→ **PROMPT**
Across the records that follow, how many lines contain the string "pixels"? Answer with the number only.
SUPPLIED ENTRIES START
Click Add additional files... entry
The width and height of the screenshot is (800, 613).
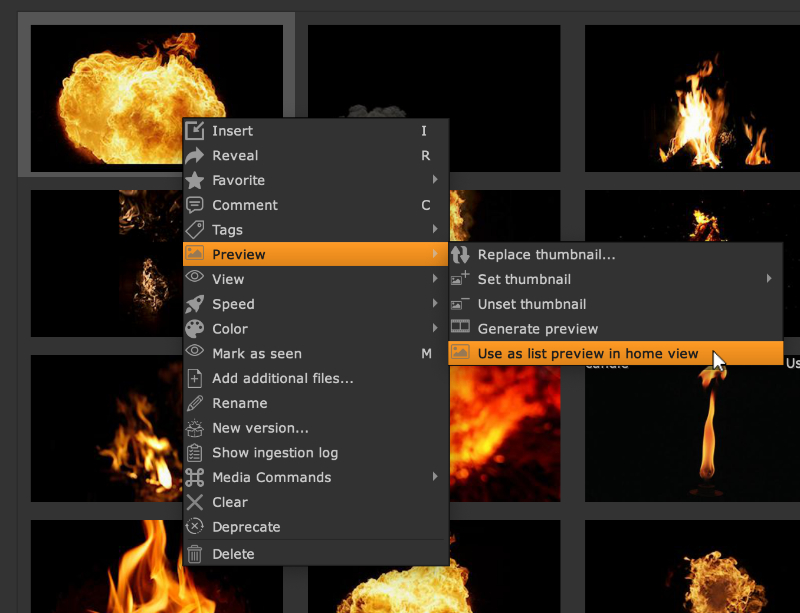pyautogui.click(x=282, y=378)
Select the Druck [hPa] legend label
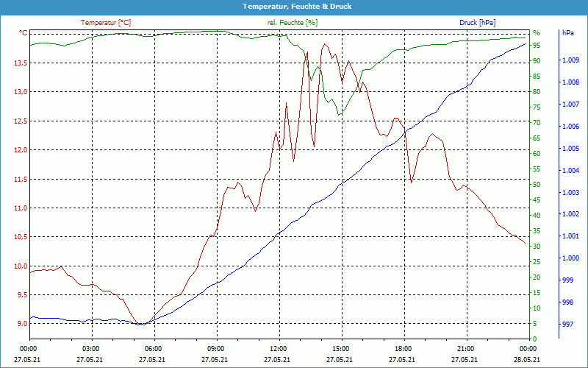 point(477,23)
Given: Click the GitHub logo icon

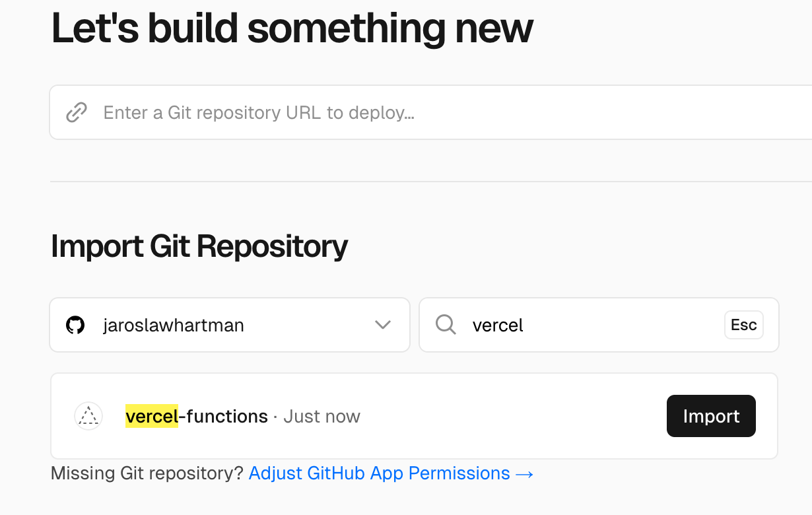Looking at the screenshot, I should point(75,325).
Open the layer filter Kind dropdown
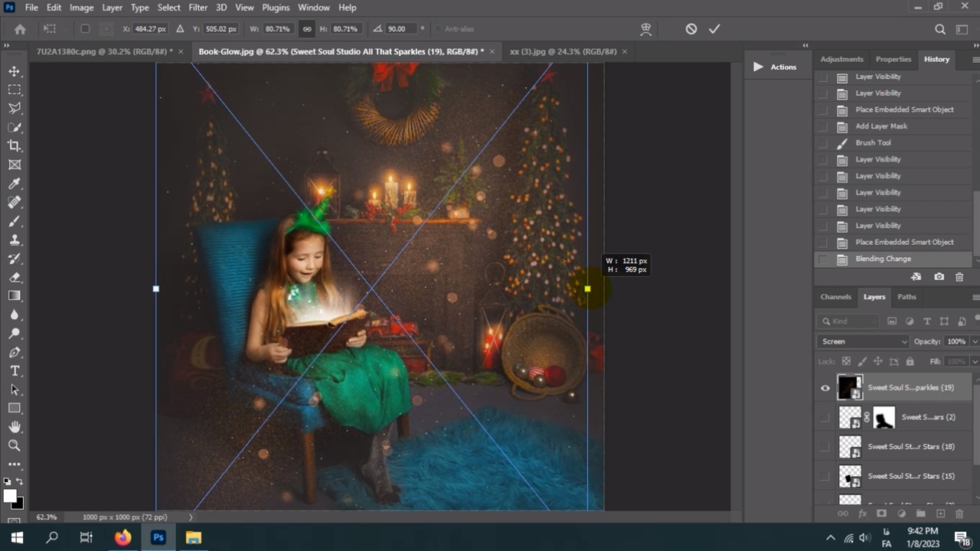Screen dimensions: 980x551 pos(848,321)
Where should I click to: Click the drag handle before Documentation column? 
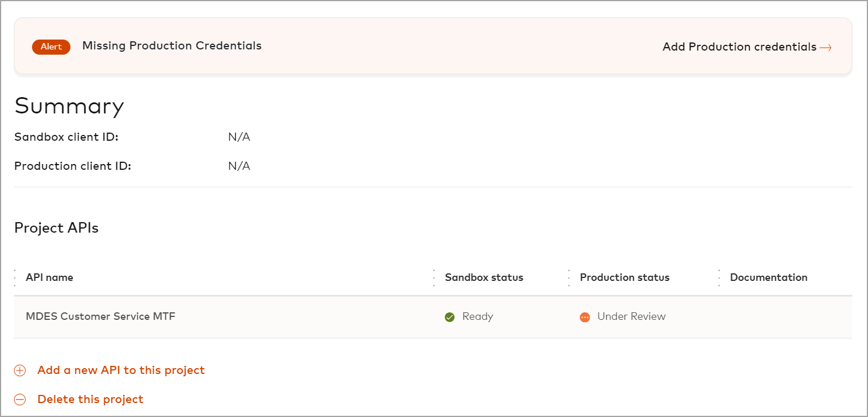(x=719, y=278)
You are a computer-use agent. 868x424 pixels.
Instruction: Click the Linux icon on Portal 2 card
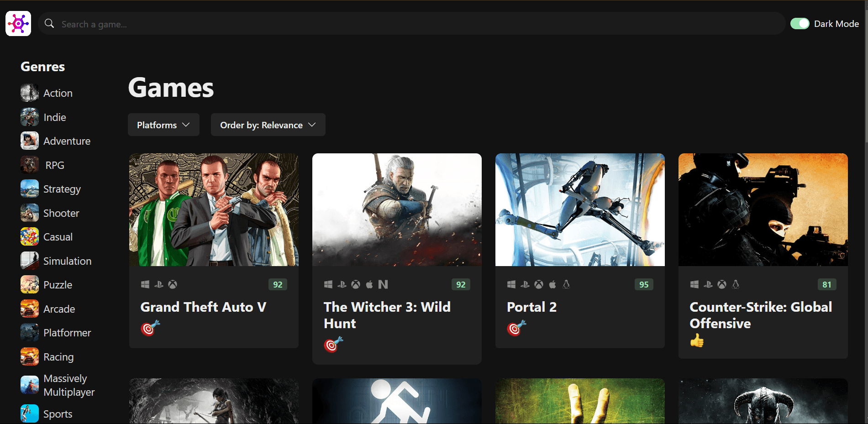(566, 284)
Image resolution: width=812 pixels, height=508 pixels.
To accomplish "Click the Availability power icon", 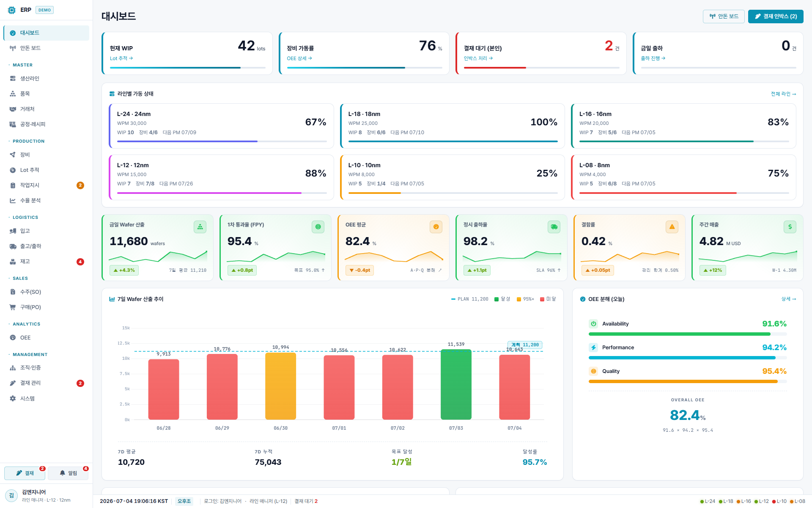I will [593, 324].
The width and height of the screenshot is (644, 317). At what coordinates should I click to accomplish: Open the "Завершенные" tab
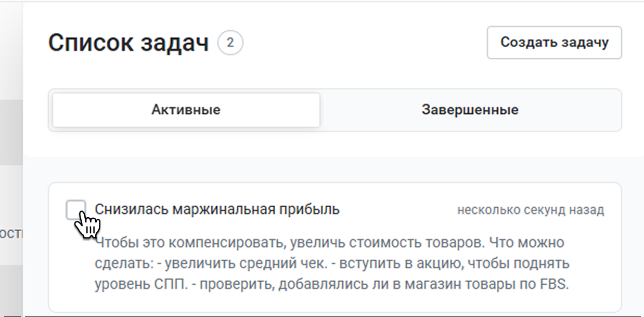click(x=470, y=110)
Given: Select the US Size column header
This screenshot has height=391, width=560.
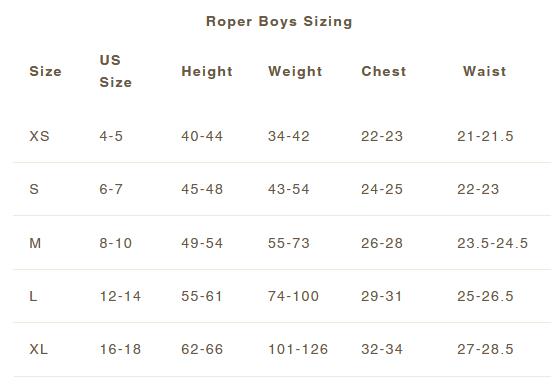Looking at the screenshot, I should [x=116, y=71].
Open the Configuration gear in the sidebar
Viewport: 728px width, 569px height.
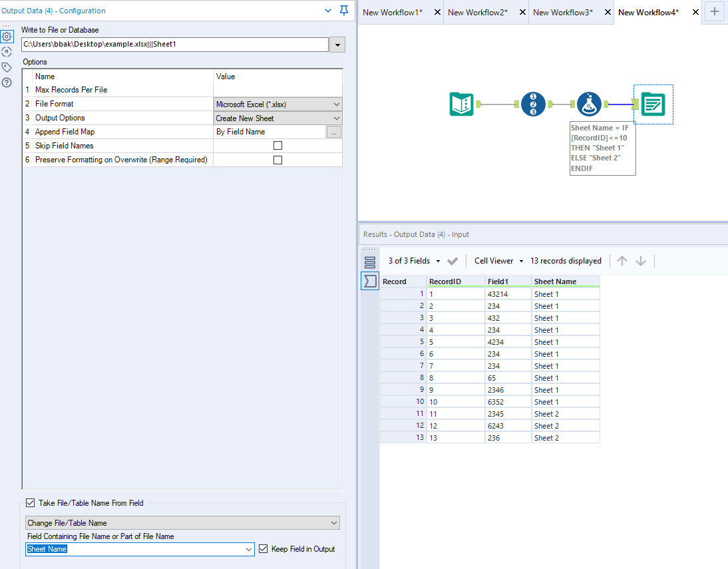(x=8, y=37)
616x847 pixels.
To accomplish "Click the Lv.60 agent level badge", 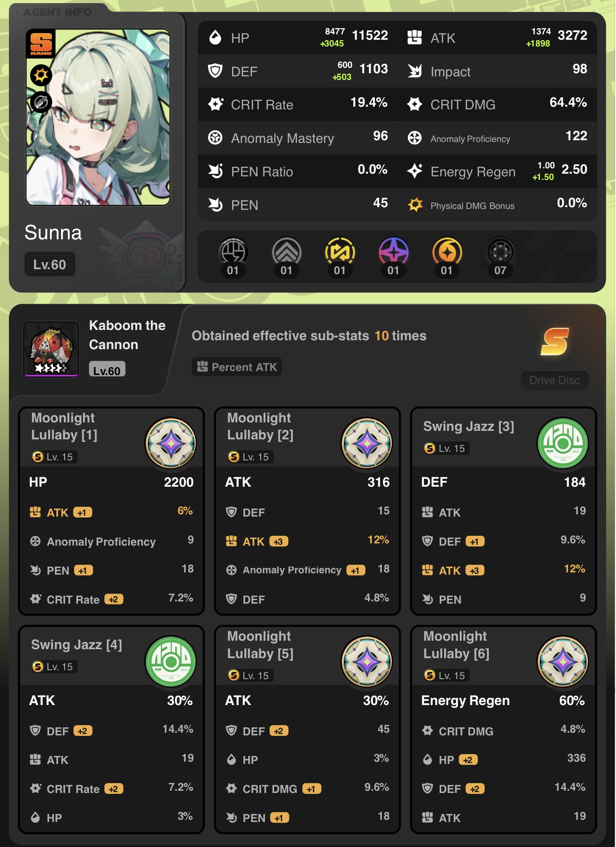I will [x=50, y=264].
SUPPLIED ENTRIES END
→ **EXERCISE RESPONSE**
3